Exercise aim - Below are some records. Quote exactly the lines from the one that contains "Instruction: Select the Payment & billing tab" through the last, both included, and leave out the pictures.

Supplied material -
#####
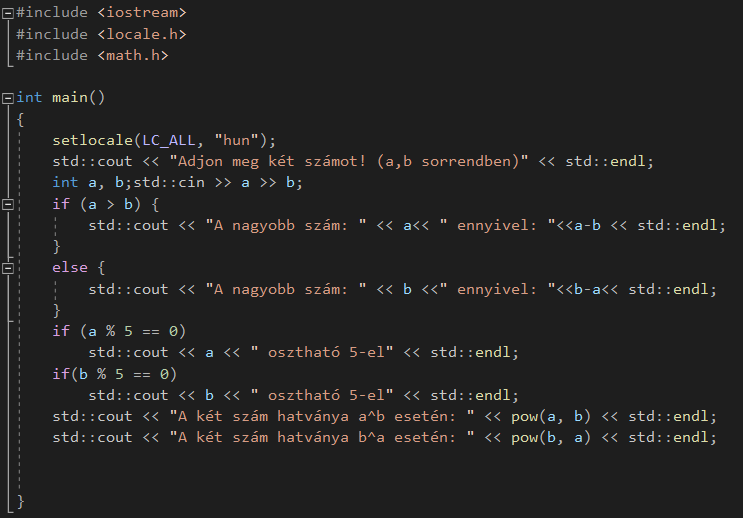Image resolution: width=743 pixels, height=518 pixels.
Task: Collapse the if (a > b) block
Action: (8, 204)
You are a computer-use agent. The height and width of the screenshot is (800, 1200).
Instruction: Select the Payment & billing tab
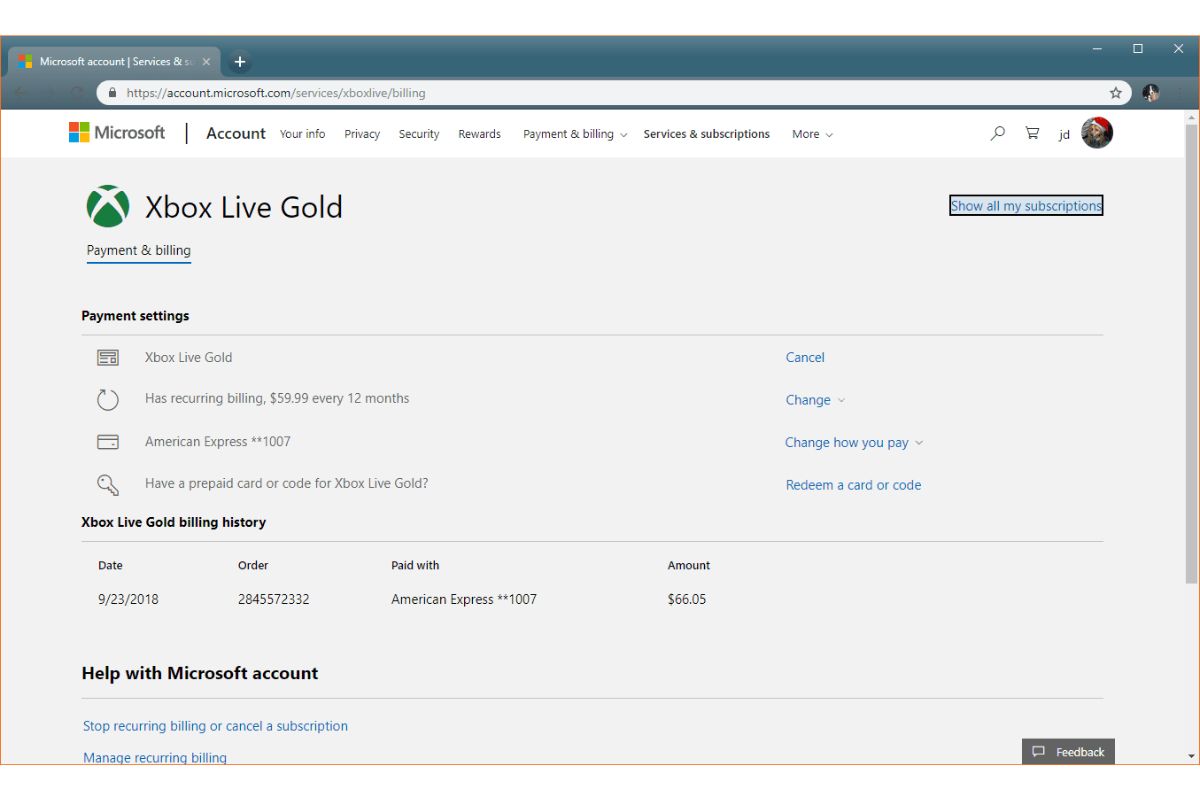[138, 251]
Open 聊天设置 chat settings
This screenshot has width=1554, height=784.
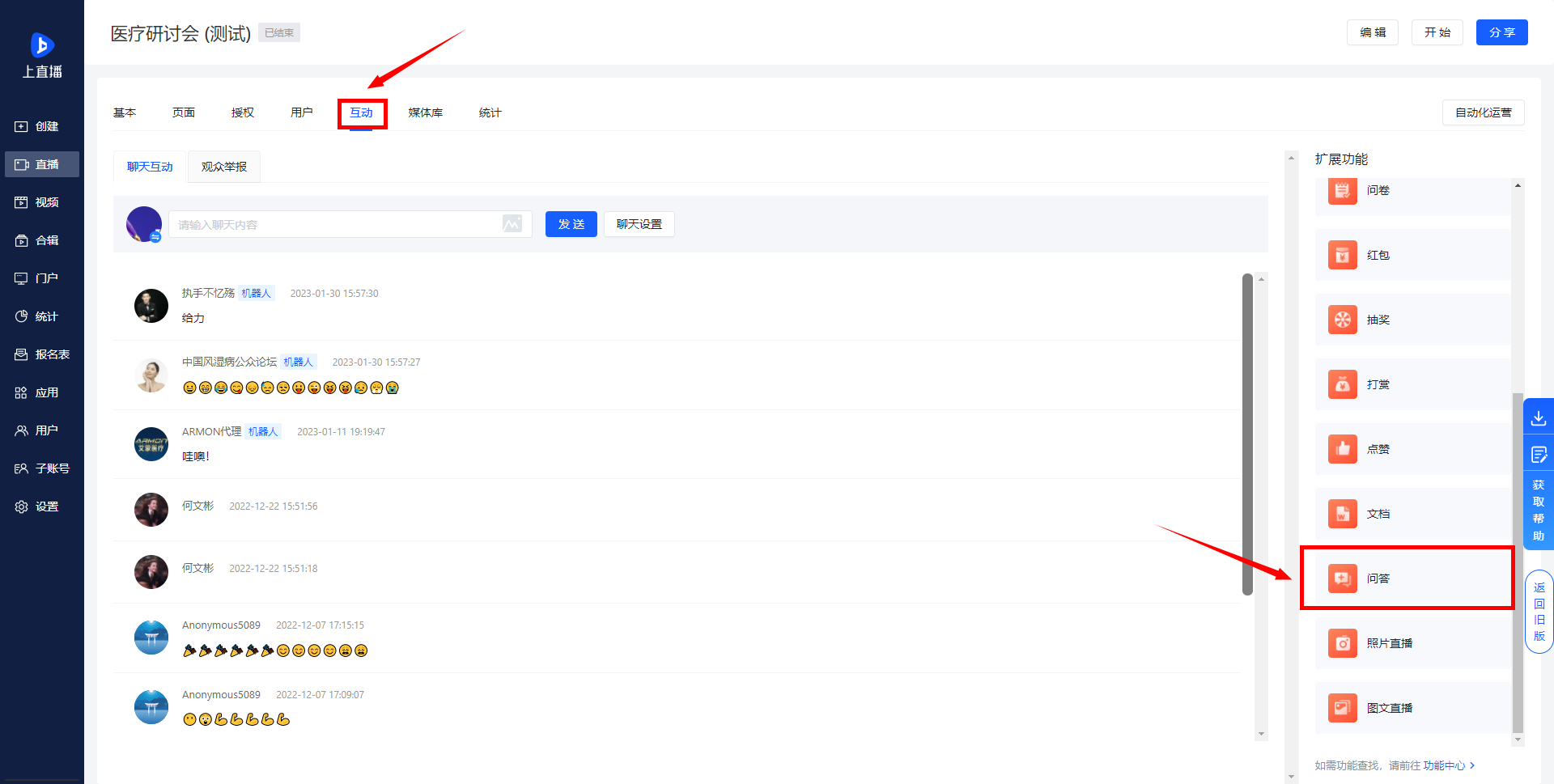click(639, 224)
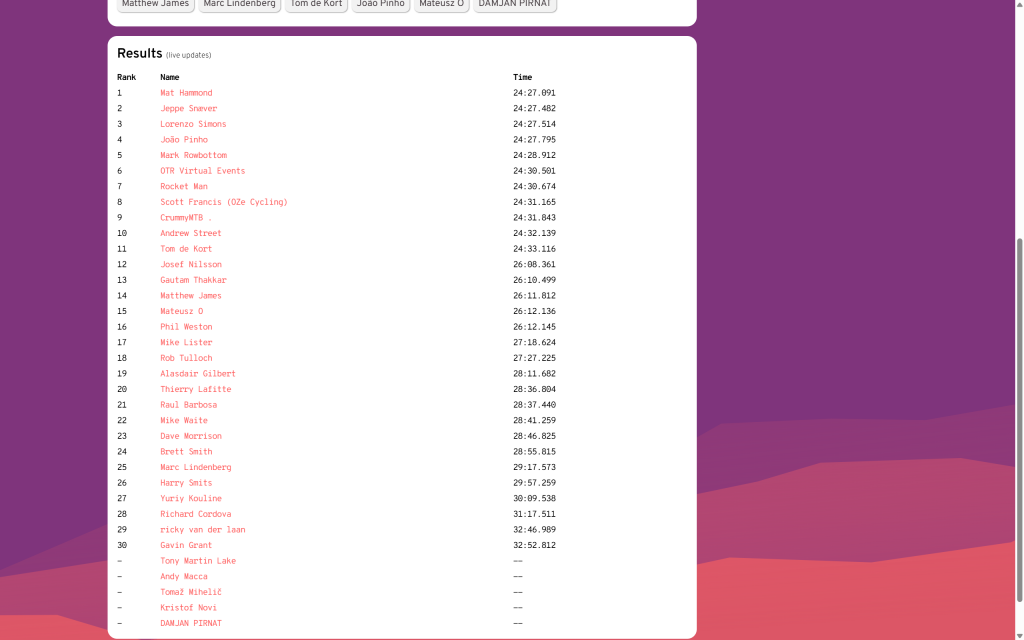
#####
Solution for this task -
Instruction: Select the Payment & billing tab
[138, 251]
Open 聊天设置 chat settings
This screenshot has width=1554, height=784.
click(639, 224)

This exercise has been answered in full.